Sereine Berlottier publie Louis sous la terre, aux éditions Argol, un livre autour du peintre Louis Soutter. 
 
Un oiseau chante. Voilà avril et sa lumière froide comme l’eau que tu vesses sur ton visage au matin, dont tu t’imprègnes soigneusement, humectant tes paupières, massant l’arrière de tes oreilles sèches, une lumière précise, tranchante, qui monte dans le ciel d’un coup et d’un coup y renverse l’apparence d’un monde rangé, choses et visages, animaux et fleurs, façades en pierre et clôtures à piquets, chacun son ombre, sa couleur, sa forme, arbres plantés dans le pré et outils appuyés au mur, tu regardes par le fenêtre, la lumière coule sur tes paupières, tes doigts plantés dans le bois de la balustrade, ta gorge est couverte d’un foulard épais, mais tu frissonnes, la lumière s’engouffre dans l’œil, tes paupières pèsent, au loin une échelle tremble, une branche vacille, même le chant des oiseaux apparaît moins net, ferme les yeux, laisse les cercles grandir sous tes paupières grises, laisse les particules dériver sous ton front, accepte l’ombre qui n’est pas une ombre, le noir peuplé de reflets, respire cette lumière froide, laisse-la nourrir tes narines pressées, debout contre la fenêtre, les yeux fermés, la bouche sèche, avance en secret dans le paysage, marche vers l’arbre, souris et marche sans t’arrêter, appuie ton dos à la croûte épiasse du tronc, repose tes mains, abandonne tes yeux, ne cherche rien, écoute seulement celui qui piaille et froisse les branches.  
 

 
Recule, Louis, maintenant. 
Penche le dos en arrière. 
Ouvre les yeux. 
Ferme la fenêtre et prends ton chapeau sur la chaise 
Enfile ta veste. 
Pose-la sur ton avant-bras si tu veux. 
N’oublie pas de fermer la porte de la chambre avant de partir. 
Descends les marches. 
Ne compte pas. 
Ni les marques de doigts sur la balustrade. 

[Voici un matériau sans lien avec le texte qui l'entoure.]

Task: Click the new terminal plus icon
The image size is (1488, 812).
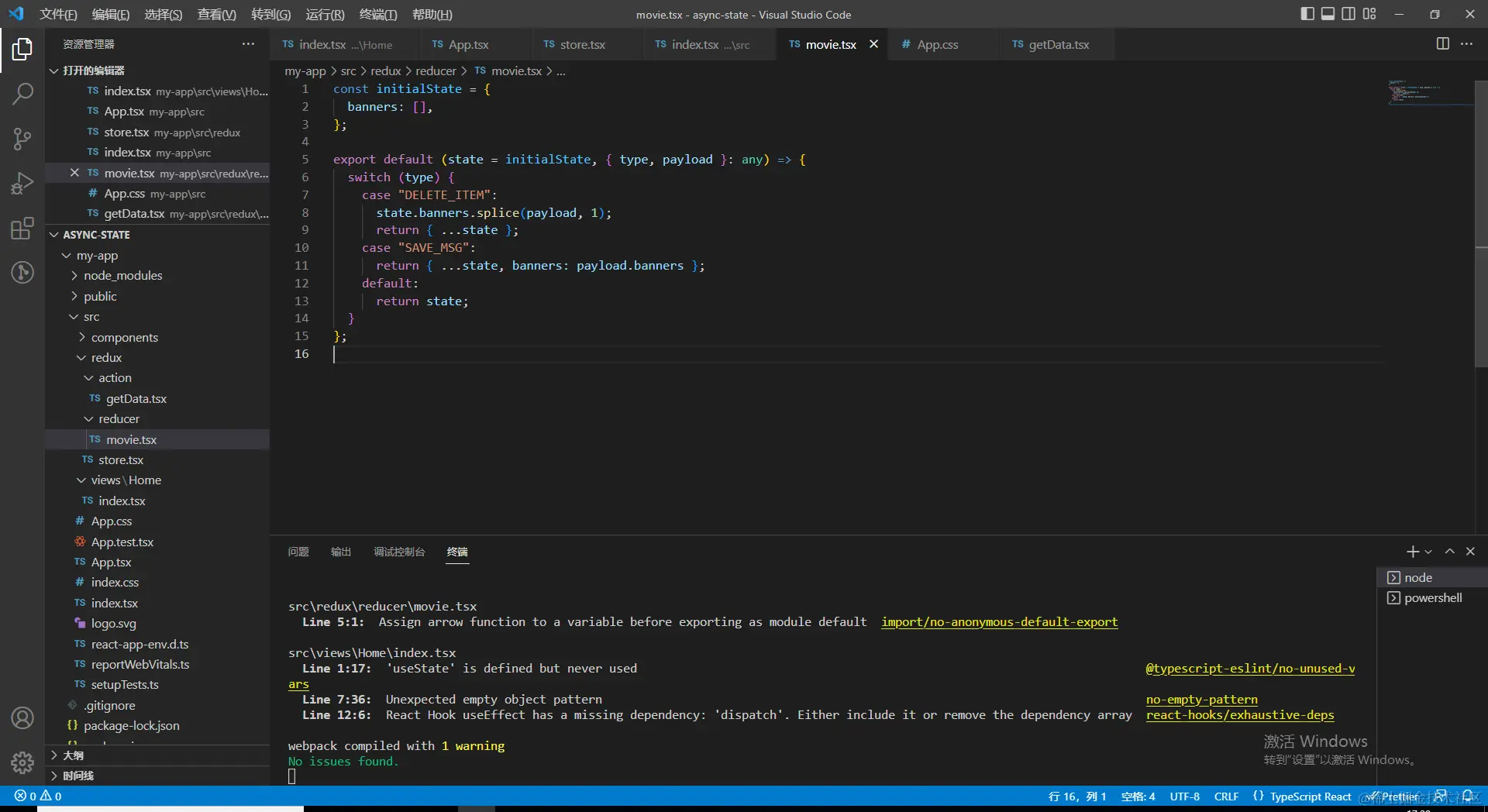Action: point(1412,552)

As-tu emporté un cahier, quelques feuilles ?  
De sac non plus.  
De parapluie pas même. 
Une canne. 
On ne sait pas. 
Rien qui pourrait t’alourdir, te charger. 
Ni besace qui laisserait deviner. 
Un morceau de pain au fond de ta poche.  

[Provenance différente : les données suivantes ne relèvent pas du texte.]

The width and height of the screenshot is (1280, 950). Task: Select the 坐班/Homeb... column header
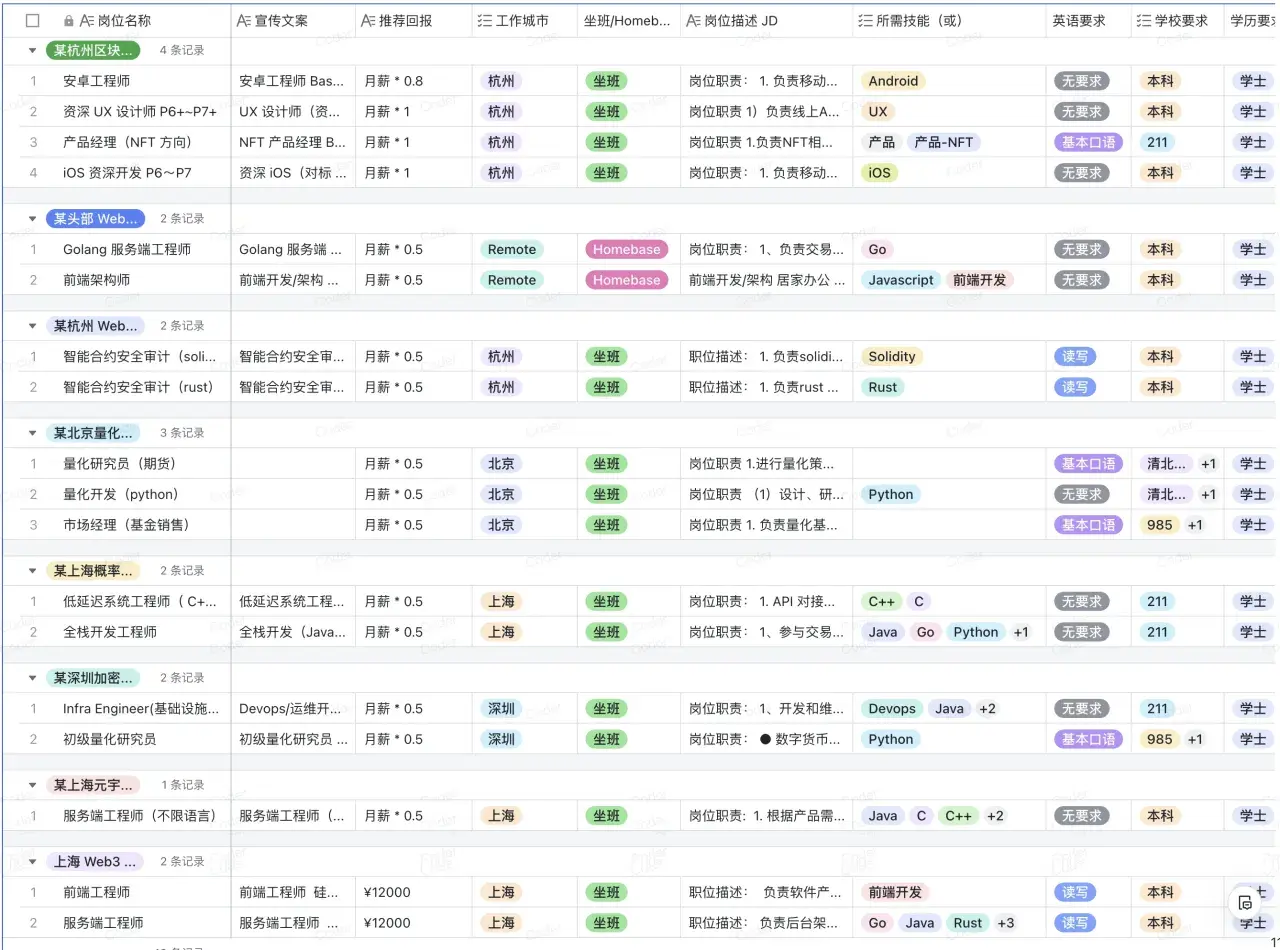627,20
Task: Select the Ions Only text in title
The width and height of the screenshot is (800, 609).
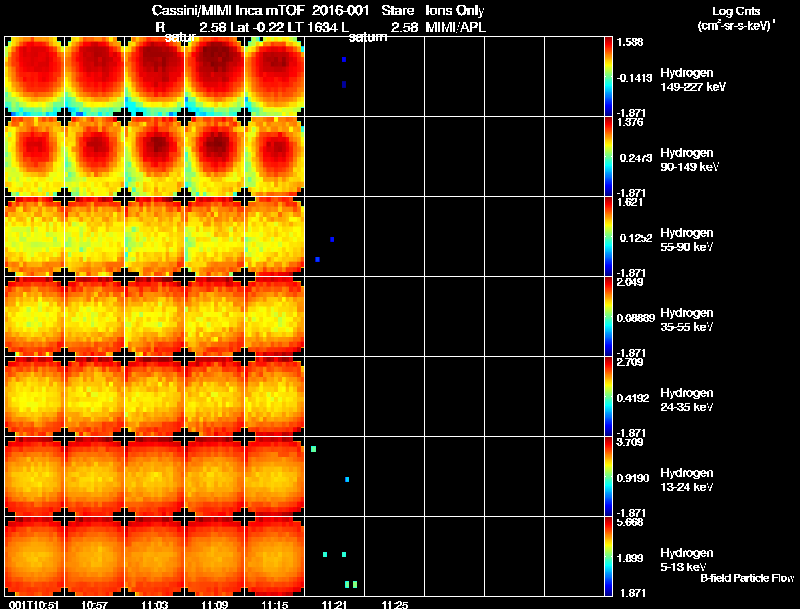Action: tap(456, 10)
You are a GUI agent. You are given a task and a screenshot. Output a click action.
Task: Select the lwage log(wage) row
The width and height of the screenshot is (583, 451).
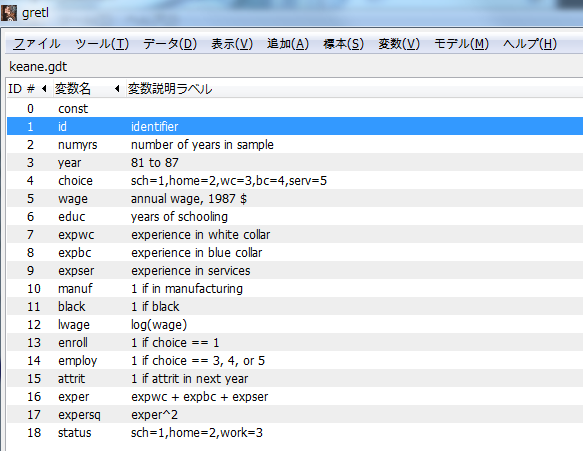point(295,325)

Et pour l’eau le ruisseau, la fontaine, le puits. 
Et pour l’œil le nuage, l’auberge, le lac. 
Ton œil simple tout au fond. 
Suppliant qu’on te laisse 
Sortir 
 
 
Sereine Berlottier, Louis sous la terre, Argol, 2015, pp. 51 à 53.  
 
 
Quatre autres textes de Sereine Berlottier 
Fragment arraché au petit carnet,  
Des lignes chevauchées par des mots,  
peau morte bientôt / décrochée,  
c’est tout l’inconnu du chemin à venir qui courbe le front
 
 
et deux notes de lecture :  
fiche de lecture de Chao Praya,  
Attente, partition (A. Emaz)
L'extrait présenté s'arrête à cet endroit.